Trend 2: The revolution of wireless connection
Not every IIoT application has access to local sockets. Mobile applications will need a battery or harvested power. This is one of the reasons that more and more companies use advanced wireless technologies in IoT, such as 4G and 5G, to connect with IIoT equipment in transit. The arrival of 5G is tailored to IoT connectivity needs and will make a big change in connectivity for the Industrial IoT industry. 5G is up to 100 times faster than 4G and brings increased security, greater reliability and agility, lower latency and possibilities for edge computing.

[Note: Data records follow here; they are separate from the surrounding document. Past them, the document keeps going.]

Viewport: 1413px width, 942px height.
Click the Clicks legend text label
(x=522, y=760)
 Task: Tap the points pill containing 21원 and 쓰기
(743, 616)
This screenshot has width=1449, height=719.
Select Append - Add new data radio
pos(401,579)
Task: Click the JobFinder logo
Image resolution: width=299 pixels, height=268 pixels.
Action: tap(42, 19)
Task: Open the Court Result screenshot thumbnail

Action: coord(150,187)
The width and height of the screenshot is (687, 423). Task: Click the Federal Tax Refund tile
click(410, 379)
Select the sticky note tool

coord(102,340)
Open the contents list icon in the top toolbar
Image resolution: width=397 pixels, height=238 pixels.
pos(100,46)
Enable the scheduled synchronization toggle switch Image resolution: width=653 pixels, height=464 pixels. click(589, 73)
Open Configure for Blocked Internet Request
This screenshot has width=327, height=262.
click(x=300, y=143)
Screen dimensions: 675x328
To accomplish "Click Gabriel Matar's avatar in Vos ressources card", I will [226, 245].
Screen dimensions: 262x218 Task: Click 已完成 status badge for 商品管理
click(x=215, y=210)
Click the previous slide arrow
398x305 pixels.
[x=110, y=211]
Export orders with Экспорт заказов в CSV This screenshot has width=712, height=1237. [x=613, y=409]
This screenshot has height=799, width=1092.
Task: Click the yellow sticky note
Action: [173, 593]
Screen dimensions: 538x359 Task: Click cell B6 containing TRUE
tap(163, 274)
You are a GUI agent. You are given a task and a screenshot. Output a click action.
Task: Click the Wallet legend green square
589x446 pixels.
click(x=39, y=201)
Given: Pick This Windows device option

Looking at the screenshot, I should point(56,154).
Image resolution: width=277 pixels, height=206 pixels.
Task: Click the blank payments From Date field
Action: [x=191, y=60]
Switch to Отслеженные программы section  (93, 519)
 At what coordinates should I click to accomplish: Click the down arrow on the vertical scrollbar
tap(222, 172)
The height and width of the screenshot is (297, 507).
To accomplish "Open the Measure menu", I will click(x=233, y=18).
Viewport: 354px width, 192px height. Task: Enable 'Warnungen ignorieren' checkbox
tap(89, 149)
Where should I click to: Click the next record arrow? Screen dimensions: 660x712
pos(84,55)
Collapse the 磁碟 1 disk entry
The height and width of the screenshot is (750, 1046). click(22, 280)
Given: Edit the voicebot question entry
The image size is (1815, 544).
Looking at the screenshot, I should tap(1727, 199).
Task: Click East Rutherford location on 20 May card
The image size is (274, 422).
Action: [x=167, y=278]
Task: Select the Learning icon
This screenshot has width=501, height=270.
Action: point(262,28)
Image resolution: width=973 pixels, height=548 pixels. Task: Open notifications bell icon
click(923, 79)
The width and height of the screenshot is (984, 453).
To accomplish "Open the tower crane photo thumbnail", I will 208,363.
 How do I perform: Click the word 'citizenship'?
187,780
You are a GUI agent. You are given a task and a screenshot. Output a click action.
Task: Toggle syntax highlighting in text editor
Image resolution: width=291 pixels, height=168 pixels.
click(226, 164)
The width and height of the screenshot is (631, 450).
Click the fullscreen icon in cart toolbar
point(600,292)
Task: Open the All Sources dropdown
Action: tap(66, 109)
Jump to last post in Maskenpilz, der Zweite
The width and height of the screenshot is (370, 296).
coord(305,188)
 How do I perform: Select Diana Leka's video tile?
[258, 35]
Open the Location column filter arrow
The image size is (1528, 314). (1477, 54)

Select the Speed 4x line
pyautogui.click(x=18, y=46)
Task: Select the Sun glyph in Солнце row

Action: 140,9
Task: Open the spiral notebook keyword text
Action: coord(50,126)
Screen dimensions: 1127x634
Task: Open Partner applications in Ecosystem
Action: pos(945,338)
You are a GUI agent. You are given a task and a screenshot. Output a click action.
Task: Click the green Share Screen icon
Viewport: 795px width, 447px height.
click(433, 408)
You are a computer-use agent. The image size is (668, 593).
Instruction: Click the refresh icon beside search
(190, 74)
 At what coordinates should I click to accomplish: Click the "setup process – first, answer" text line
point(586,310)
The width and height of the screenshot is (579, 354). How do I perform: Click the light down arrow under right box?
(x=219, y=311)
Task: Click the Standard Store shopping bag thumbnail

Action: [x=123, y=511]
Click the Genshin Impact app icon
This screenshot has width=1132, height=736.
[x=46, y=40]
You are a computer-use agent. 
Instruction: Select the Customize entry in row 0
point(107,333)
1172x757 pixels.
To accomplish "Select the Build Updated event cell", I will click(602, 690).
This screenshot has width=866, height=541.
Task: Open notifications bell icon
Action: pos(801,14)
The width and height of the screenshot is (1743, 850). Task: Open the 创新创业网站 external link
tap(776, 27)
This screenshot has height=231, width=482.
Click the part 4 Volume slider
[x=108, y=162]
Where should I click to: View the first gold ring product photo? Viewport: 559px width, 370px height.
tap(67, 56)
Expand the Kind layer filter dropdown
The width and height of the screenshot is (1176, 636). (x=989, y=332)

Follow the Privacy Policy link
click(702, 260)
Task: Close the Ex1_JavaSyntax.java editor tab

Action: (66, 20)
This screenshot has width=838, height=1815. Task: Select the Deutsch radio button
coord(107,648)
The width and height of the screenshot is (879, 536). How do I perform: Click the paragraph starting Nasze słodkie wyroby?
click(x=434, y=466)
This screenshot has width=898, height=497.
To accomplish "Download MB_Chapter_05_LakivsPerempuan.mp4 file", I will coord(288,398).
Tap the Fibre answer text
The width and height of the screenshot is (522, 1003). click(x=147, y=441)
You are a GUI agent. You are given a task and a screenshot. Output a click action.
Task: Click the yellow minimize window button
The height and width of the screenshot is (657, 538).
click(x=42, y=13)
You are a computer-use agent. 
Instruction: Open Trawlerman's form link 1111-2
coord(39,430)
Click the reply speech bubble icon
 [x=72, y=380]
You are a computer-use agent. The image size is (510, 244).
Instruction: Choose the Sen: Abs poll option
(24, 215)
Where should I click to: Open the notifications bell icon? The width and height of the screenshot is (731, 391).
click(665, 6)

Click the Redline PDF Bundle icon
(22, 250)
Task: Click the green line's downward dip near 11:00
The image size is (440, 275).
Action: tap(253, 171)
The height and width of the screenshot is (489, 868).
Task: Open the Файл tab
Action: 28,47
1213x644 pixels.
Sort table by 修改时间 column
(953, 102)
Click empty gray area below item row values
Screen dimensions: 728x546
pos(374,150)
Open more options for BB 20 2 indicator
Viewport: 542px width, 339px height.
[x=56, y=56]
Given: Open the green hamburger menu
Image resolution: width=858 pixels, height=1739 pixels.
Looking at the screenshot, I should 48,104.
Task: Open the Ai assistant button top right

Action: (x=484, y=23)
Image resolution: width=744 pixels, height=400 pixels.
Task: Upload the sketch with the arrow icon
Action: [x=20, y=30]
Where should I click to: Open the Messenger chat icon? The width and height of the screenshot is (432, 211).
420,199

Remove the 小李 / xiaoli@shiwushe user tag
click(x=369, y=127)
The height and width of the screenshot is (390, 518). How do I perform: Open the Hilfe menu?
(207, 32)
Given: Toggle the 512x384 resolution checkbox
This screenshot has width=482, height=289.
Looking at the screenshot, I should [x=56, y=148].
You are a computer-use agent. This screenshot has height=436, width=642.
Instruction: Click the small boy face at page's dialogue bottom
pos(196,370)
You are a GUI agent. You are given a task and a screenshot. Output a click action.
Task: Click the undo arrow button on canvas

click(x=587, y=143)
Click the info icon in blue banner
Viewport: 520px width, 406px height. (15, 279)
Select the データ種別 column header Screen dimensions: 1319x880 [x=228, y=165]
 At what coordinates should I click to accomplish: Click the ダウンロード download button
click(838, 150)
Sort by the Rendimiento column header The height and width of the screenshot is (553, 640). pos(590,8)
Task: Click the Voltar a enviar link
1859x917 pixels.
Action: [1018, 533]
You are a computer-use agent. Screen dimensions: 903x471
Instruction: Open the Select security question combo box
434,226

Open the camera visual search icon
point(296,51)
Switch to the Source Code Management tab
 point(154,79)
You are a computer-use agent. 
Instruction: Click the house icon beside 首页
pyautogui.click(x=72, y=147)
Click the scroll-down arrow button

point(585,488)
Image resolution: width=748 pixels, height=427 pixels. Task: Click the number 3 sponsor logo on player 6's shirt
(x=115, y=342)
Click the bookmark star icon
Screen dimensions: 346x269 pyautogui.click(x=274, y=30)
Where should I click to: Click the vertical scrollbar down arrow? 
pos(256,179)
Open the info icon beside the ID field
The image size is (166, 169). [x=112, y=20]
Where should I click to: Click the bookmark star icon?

A good example of this is DC Airco, a company that has customers who don't have access to local sockets and AC power. They are a manufacturer of HVAC solutions for mobile applications like trains and excavators and connect their PLC via 4G with the IoT platform. An additional advantage is that 4G ensures that the company network is completely isolated, so everything is safe and accessible.
Read the full story of DC Airco here.
Trend 3: Adoption of Virtual Reality for remote operations
Virtual Reality will become mainstream for industrial applications in 2021 in terms of training and commissioning. Devices with a display, camera and mic combined, will be much more sophisticated and machine builders will more often work together with their customers or service engineers via VR. In 2020 we saw how IoT helps companies to keep up and running when there are restrictions for being on-site. The ability to commission machines remotely made companies realise it's not always necessary to be on location.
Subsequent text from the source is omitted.